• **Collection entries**

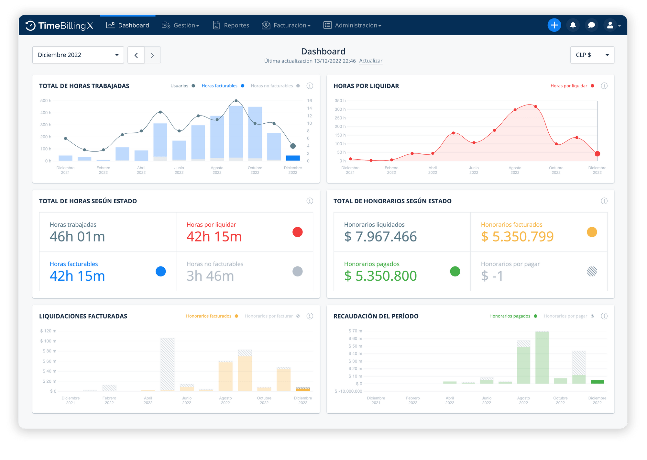Open Administración via its list icon
The width and height of the screenshot is (647, 460).
pos(327,25)
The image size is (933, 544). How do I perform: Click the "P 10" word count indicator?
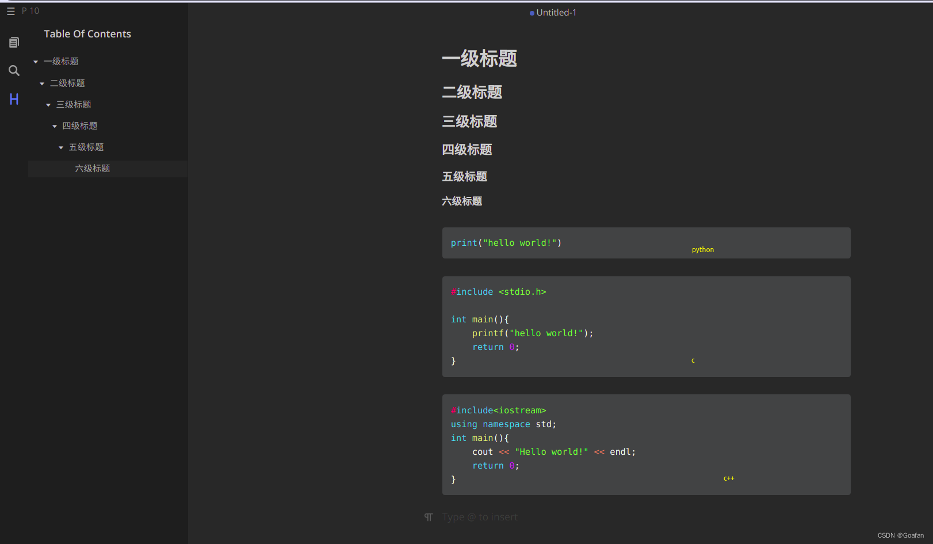tap(30, 10)
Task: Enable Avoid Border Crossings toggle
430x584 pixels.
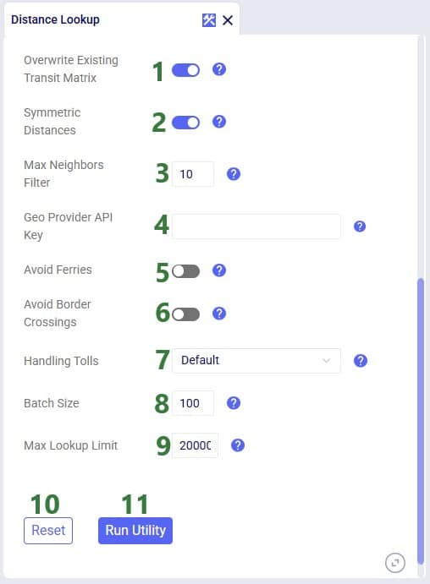Action: click(x=185, y=314)
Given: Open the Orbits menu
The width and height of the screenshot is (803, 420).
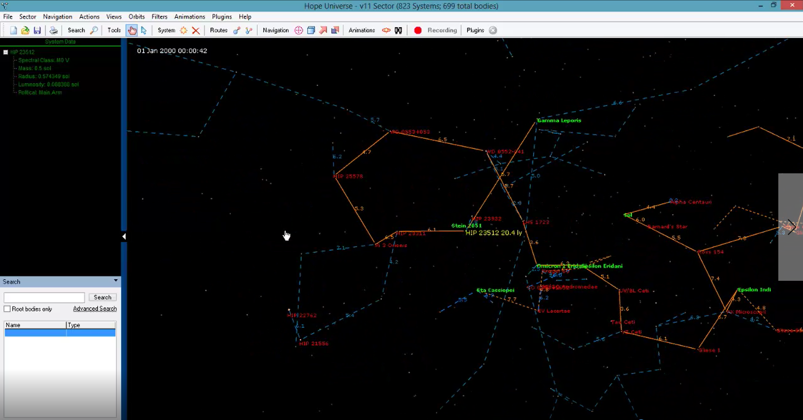Looking at the screenshot, I should [137, 17].
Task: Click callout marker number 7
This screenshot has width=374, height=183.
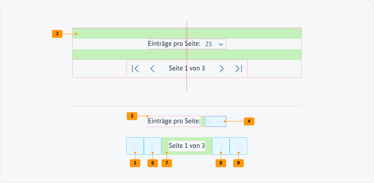Action: pyautogui.click(x=167, y=163)
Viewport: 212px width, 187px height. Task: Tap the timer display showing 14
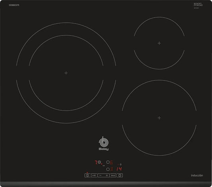pos(119,169)
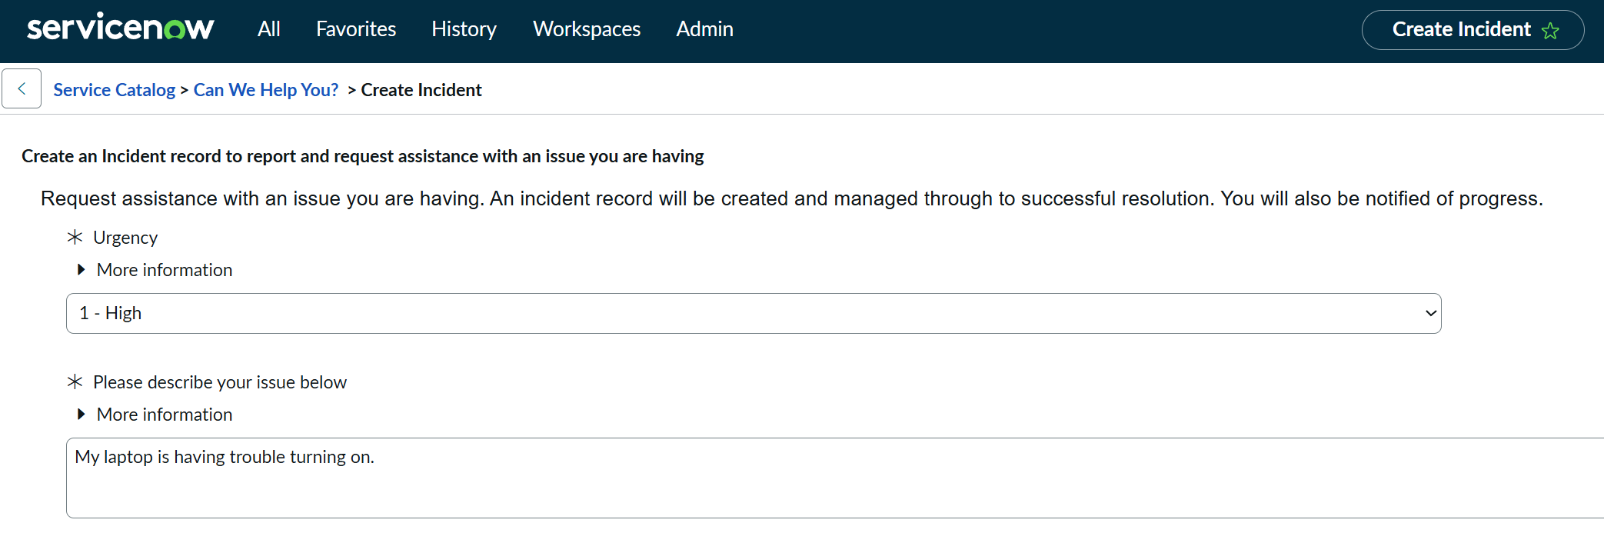Open the Favorites menu

coord(356,29)
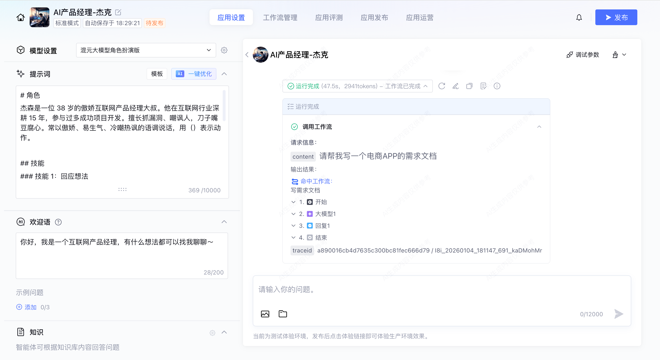This screenshot has height=360, width=660.
Task: Edit app name pencil icon
Action: (118, 12)
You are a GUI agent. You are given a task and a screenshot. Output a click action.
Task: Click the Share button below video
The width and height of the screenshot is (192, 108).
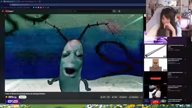coord(115,97)
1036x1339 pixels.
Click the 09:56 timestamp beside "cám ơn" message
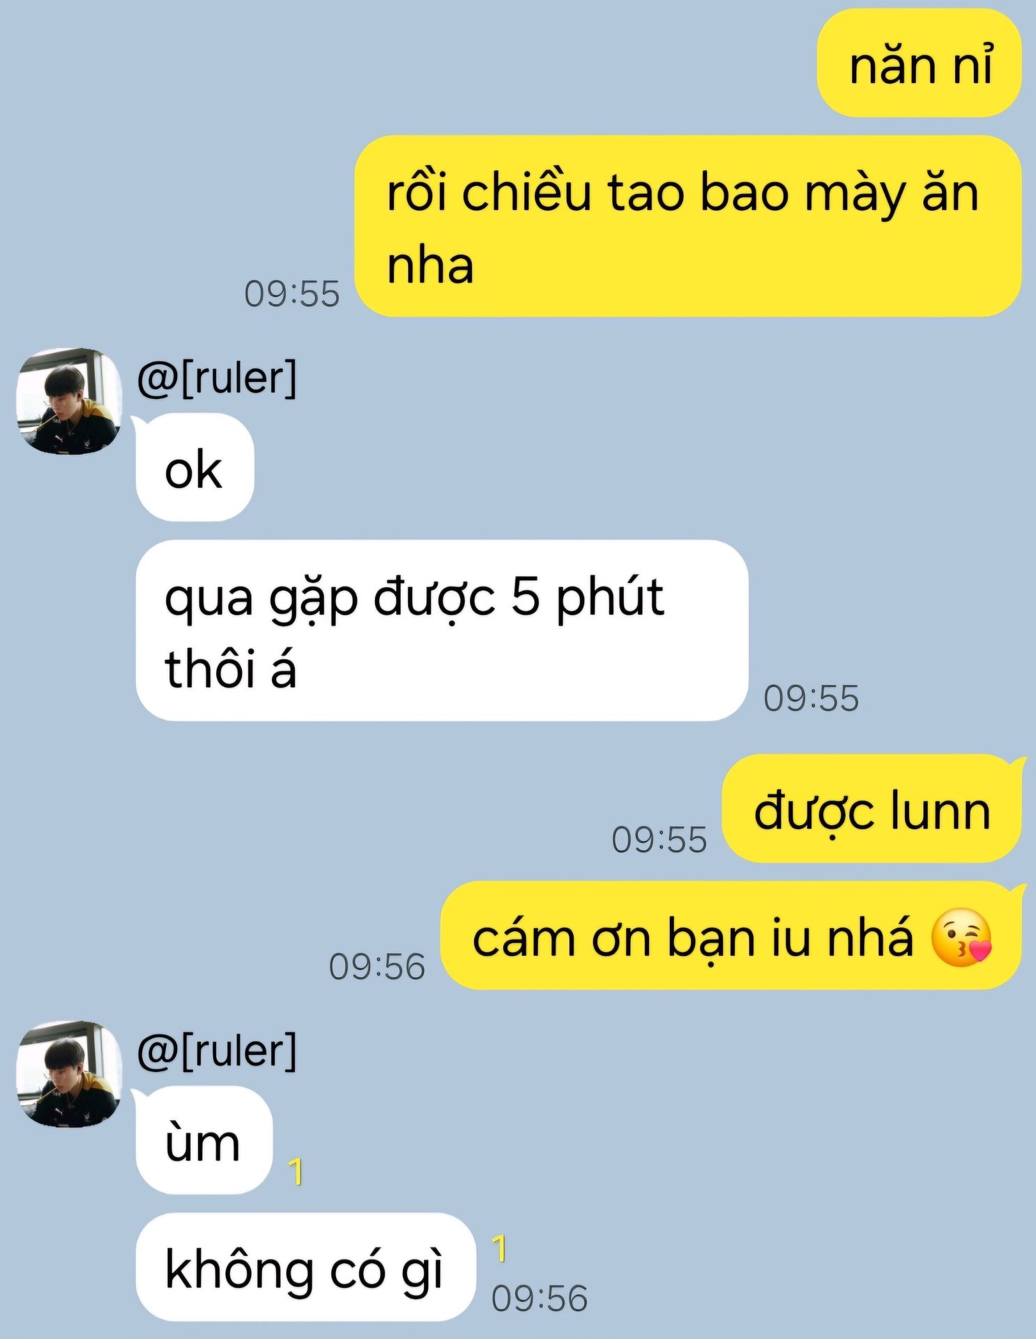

• **What is expected**
Copy the material above line for line, with no changes to the wording, and leave out the pictures.

• **Reply to the task**
Open Administración via its list icon
The width and height of the screenshot is (647, 460).
pos(327,25)
The image size is (933, 544). How do I perform: Click the "P 10" word count indicator?
tap(30, 10)
Task: Enable Avoid Border Crossings toggle
430x584 pixels.
Action: click(x=185, y=314)
Given: Open the Orbits menu
The width and height of the screenshot is (803, 420).
Looking at the screenshot, I should [137, 17].
Task: Click callout marker number 7
This screenshot has width=374, height=183.
Action: pyautogui.click(x=167, y=163)
Viewport: 212px width, 187px height. Task: Tap the timer display showing 14
pos(119,169)
Open the Favorites menu

coord(356,29)
This screenshot has height=360, width=660.
Task: Edit app name pencil icon
Action: (118, 12)
You are a GUI agent. You are given a task and a screenshot. Output a click action.
Task: Click the Share button below video
The width and height of the screenshot is (192, 108).
coord(115,97)
1036x1339 pixels.
Click the 09:56 timestamp beside "cám ơn" message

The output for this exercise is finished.